Modeling interiors of Earth-like bodies



based on numerical calculations using laboratory data of physical material properties therefore aims at improving our understanding of the origins, evolutions, and current states of planets. In the case of the terrestrial planets and satellites within the solar system the resultant radial profiles of density and related material properties are required to be consistent with geophysical observations and cosmochemical evidence for the likely compositions of crust, mantle and core as obtained from measurements by interplanetary space probes. For terrestrial exoplanets, the numerical models have to be consistent with the observed planetary masses and radii measured from ground-based observations and space missions. Calculated models will be used to derive mass-radius relationships for exoplanets assuming a range of different mineralogical compositions to gain insight in the interior structure and possible bulk compositions of these planets.
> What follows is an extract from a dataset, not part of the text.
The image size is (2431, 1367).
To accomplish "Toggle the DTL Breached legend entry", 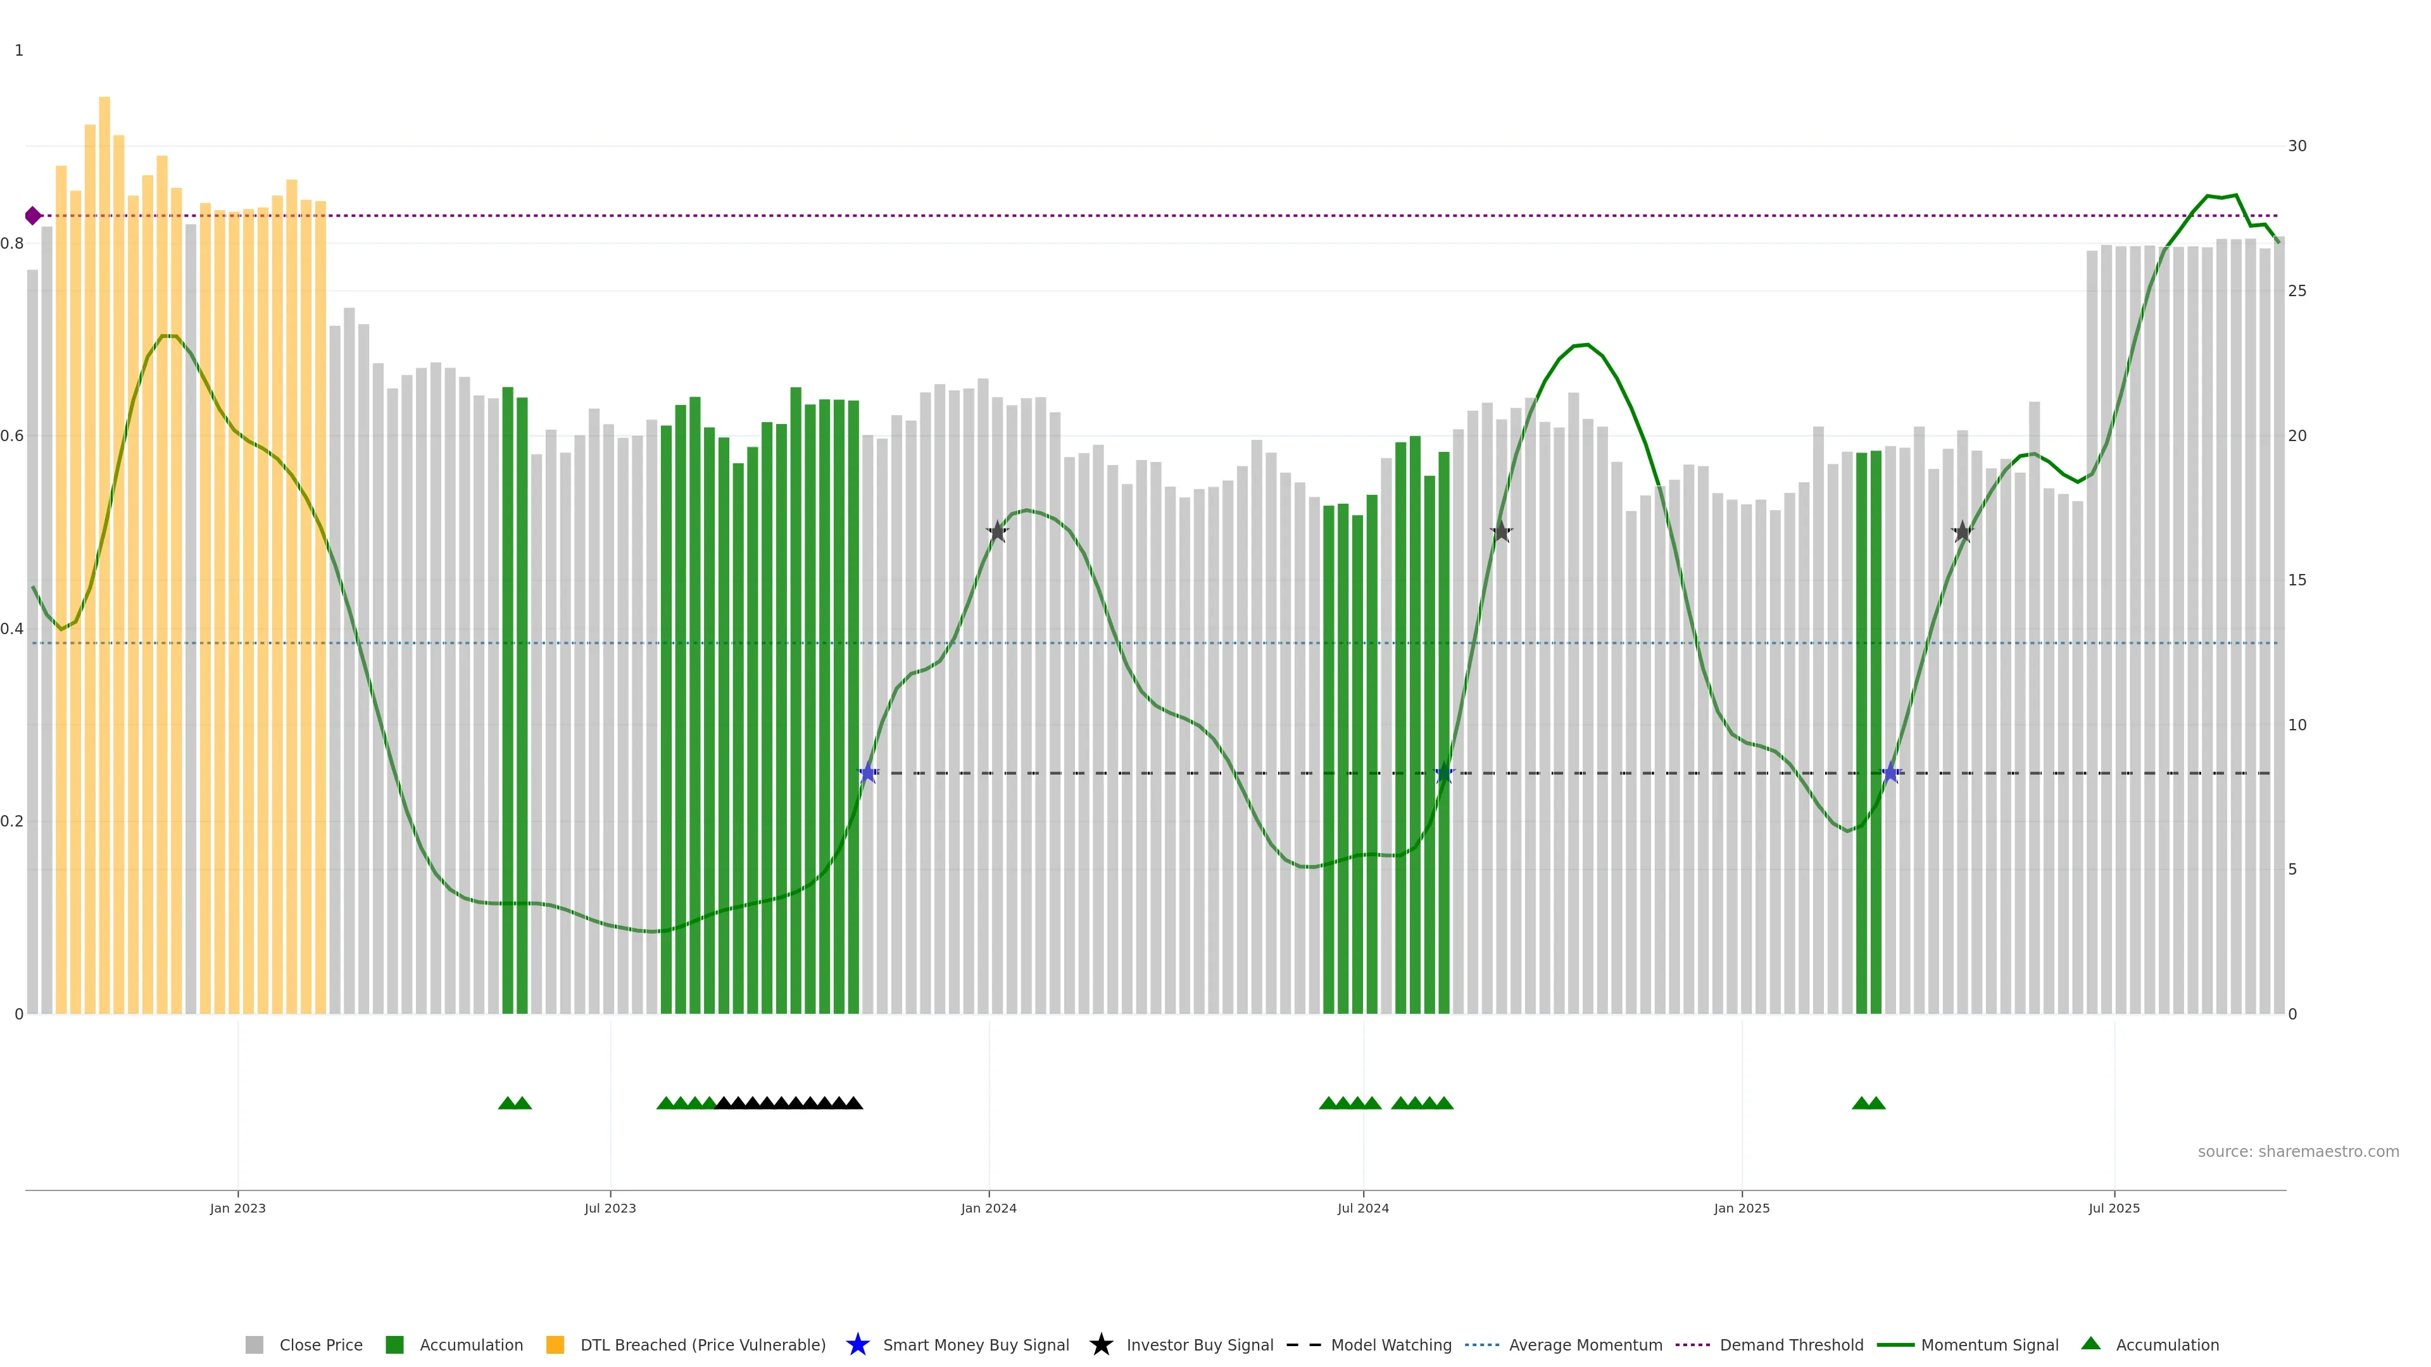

Furthermore, obtaining scaling laws for key physical and chemical properties will be essential for a better understanding of global planetary processes controlling the general evolution of a planetary body and its astrobiological potential to be life-sustaining.

Figure 1:Mass-radius relationships for solid exoplanets ranging from 1 to 17.5 times the mass of the Earth. The solid curves represent chemically homogeneous, self-compressible spheres of the following materials: water-ice (blue line), silicate (green line), and iron (red line). The dashed curves denote differentiated planets of various bulk compositions. The green dashed curve is for Earth-like planets with an iron core of 32.6 wt.-% and a 67.4 wt.-% silicate mantle. The blue dashed curve is for ocean planets using the Jovian moon Ganymede as a type-example, resulting in a 45 wt.-% water-ice shell surrounding a 48.5 wt.-% silicate mantle, and a 6.5 wt.-% iron core. The red dashed curve is for iron-rich planets like Mercury composed of a 70 wt.-% iron core overlain by a 30 wt.-% silicate mantle. The crosses represent the first low-mass exoplanets with a measured planetary radius and total mass according to their observational uncertainties. Source: F.W. Wagner et al. (2011), Icarus 214, 366-376.